アルジェリア大使はアルジェリアと日本の国旗にアルジェリアの風景をあしらった50枚のTシャツを配った。そして石巻の漁師さんたちにアルジェリア・ワインを約束した。日本で最後の5月16日、この日もベイサット大使のスケヂュールはびっしり詰まっていた。午前11時、宿泊先のアルジェリア大使館で、アルジェリア大使も含めてベイサット大使と最終日の打ち合わせし、将来の計画を語り合った。
「36本のアルジェリア・ワインを避難所に送ったよ」と、アルジェリア大使がこともなげに言った。「エッ、マジ!!」ベイサット大使と筆者は思わずアルジェリア大使の手を握った。アルジェリア大使は「たいしたことないよ」と照れ笑いした。アルジェリア政府からの8億円東日本大震災義捐金の話をしてくれた時も、大使は照れていたっけ…。

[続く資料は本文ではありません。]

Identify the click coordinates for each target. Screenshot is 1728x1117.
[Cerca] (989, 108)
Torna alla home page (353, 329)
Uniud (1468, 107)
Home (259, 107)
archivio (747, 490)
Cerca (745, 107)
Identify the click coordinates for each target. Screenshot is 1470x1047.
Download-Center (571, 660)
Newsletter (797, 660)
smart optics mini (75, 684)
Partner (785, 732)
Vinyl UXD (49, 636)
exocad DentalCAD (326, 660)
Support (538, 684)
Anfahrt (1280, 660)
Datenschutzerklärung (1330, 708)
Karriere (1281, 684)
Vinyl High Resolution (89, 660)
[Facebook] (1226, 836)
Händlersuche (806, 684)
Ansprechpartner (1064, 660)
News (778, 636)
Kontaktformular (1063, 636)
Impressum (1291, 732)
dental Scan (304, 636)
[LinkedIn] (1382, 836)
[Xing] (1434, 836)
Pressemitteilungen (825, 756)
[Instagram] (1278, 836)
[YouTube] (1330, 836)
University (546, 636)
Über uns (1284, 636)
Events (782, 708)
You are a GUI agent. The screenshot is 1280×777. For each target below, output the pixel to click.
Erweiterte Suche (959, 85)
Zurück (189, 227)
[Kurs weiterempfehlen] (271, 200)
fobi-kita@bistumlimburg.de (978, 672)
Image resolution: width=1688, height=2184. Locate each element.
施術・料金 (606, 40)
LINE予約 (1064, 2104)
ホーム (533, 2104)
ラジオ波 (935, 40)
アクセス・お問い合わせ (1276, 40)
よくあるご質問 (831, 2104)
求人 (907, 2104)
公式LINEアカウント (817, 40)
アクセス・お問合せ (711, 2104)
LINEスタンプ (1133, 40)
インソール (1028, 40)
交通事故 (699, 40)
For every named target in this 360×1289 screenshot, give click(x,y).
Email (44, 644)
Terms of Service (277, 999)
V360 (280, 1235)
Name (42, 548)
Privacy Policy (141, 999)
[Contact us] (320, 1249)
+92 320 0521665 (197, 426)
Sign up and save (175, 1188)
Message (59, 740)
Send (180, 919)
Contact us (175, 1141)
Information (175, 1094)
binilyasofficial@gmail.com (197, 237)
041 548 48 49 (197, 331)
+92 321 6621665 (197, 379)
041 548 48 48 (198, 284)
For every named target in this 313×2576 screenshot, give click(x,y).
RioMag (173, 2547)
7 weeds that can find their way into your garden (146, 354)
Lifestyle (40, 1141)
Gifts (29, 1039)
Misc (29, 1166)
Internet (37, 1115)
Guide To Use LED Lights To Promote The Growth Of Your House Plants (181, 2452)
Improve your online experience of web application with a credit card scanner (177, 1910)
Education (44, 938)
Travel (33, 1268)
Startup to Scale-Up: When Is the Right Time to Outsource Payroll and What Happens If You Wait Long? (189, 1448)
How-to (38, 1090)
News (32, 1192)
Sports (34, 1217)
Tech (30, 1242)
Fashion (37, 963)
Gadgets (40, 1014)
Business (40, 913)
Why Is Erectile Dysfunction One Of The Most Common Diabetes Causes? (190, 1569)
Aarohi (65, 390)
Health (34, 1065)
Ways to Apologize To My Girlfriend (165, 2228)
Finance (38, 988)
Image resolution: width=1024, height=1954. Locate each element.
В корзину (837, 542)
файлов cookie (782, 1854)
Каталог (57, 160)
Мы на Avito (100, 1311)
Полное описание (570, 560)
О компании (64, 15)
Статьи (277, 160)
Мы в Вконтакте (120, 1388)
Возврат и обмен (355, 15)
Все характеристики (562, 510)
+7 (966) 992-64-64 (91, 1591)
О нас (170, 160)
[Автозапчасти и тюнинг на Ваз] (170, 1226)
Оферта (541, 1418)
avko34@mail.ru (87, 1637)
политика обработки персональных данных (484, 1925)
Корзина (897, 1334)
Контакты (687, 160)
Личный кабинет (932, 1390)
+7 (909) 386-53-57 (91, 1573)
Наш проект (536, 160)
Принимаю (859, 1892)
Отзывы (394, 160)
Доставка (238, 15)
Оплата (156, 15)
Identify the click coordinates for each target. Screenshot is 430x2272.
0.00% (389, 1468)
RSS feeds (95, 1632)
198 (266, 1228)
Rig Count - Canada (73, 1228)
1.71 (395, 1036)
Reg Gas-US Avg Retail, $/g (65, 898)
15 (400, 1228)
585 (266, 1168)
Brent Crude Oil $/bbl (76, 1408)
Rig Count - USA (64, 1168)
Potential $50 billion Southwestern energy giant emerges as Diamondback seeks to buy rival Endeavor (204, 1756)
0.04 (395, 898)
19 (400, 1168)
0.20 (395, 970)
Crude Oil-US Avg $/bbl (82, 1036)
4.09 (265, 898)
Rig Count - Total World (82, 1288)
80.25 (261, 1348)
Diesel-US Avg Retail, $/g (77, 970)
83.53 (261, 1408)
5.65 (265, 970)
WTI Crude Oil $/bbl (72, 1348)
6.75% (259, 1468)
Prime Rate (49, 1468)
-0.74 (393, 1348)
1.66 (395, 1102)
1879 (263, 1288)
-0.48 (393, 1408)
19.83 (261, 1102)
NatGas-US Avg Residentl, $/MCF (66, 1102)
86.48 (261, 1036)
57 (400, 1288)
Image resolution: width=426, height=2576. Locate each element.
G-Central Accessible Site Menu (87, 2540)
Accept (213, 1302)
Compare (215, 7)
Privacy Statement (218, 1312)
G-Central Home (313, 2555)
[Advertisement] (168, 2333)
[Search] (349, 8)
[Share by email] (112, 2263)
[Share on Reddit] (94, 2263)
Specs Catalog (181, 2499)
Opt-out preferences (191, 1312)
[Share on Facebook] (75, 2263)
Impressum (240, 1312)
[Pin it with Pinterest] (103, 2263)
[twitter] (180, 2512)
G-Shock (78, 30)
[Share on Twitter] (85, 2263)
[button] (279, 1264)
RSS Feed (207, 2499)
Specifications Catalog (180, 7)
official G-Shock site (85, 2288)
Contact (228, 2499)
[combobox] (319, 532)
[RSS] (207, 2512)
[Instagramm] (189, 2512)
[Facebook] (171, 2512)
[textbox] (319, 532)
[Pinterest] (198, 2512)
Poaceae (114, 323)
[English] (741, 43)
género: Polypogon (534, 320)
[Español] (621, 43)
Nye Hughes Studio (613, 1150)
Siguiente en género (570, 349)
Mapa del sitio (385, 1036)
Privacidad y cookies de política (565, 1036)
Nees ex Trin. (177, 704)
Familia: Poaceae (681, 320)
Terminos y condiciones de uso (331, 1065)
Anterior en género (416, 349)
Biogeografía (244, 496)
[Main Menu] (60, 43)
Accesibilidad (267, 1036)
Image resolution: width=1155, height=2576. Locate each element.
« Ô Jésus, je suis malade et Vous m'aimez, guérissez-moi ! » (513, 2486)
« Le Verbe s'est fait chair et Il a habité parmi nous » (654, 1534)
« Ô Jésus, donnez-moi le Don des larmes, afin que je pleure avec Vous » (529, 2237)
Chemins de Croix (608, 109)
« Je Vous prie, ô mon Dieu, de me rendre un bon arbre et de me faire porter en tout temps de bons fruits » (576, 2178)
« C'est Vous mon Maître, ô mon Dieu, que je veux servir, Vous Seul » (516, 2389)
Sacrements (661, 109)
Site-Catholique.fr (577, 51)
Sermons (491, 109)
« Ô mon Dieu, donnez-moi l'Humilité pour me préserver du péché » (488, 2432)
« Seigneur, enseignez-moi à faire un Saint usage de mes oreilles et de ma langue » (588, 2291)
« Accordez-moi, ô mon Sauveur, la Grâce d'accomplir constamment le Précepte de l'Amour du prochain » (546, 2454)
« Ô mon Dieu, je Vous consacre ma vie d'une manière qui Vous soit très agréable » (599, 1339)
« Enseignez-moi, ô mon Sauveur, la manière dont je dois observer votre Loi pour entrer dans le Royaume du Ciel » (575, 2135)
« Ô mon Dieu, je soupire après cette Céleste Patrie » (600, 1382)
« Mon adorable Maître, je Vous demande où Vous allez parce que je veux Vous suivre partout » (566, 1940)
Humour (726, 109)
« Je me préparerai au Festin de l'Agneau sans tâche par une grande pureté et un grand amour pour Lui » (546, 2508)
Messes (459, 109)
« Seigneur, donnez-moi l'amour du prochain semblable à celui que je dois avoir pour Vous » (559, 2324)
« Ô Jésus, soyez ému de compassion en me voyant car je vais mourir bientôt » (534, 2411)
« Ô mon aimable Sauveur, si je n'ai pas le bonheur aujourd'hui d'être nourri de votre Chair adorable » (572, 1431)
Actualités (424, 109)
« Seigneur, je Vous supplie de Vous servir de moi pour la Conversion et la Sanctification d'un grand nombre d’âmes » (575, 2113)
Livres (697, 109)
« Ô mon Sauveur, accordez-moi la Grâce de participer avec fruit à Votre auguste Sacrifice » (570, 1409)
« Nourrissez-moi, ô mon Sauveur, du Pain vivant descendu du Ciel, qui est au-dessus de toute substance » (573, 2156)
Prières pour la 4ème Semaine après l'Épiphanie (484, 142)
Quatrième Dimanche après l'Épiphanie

2011年12月12日~20日まで西サハラ民族大集合取材。ビザ無料の招待。
2012年10月19日~26日、難民キャンプ取材。ビザ無料の招待
2012年11月20日、TICADⅤに西サハラ招待要望書を浜田外務政務官に渡す
2012年12月20日、明治学院大学国際平和研究所の研究会で、大使も講演。
【2013年、イナメナス事件】
そして、2013年1月、イナメナス事件が起こった。
日本人10名がアルジェリアの砂漠にあるイナメナス天然ガス・プラントで殺された。最後の犠牲者、日揮最高幹部の新谷正法氏とは一度、アルジェリア大使公邸のパーティーでお目にかかったことがある。記念写真をお願いしたら、「いや~そういう事は苦手で、」と、しり込みされた。謙虚で誠実でシャイで、小柄なこの方が日揮の副社長(当時)として、世界を駆け巡る企業戦士とは思えなかった。
が、一番大変だったのは大使だった。<アルジェリアはテロ国家>という噂を、敵国は撒こうとしていた。しかし、駐日アルジェリア大使は鋭い外交感覚と、巧みな外交手腕でこの難しい事件を乗り切った。
【TICADⅤから仲間外れ】
2013年4月22日から27日まで、ムロウド西サハラ・アジア担当大臣が滞在した。大臣の来日目的は、6月1日から3日まで横浜で行われるTICADⅤ(第5回アフリカ開発国際会議)への参加を直訴するためだった。逢沢一郎議員、生方幸夫議員、笠井亮議員、柿澤未途議員、福島瑞穂議員、鳩山由紀夫元首相などの政治家に会った。明治学院大学では約200名の学生を前に、早稲田大学院では約50名の大学院生と教授を前に、京都の西サハラ問題を考える集会では活動家や有識者を前に、「西サハラをTICADに招待して欲しい」と訴えた。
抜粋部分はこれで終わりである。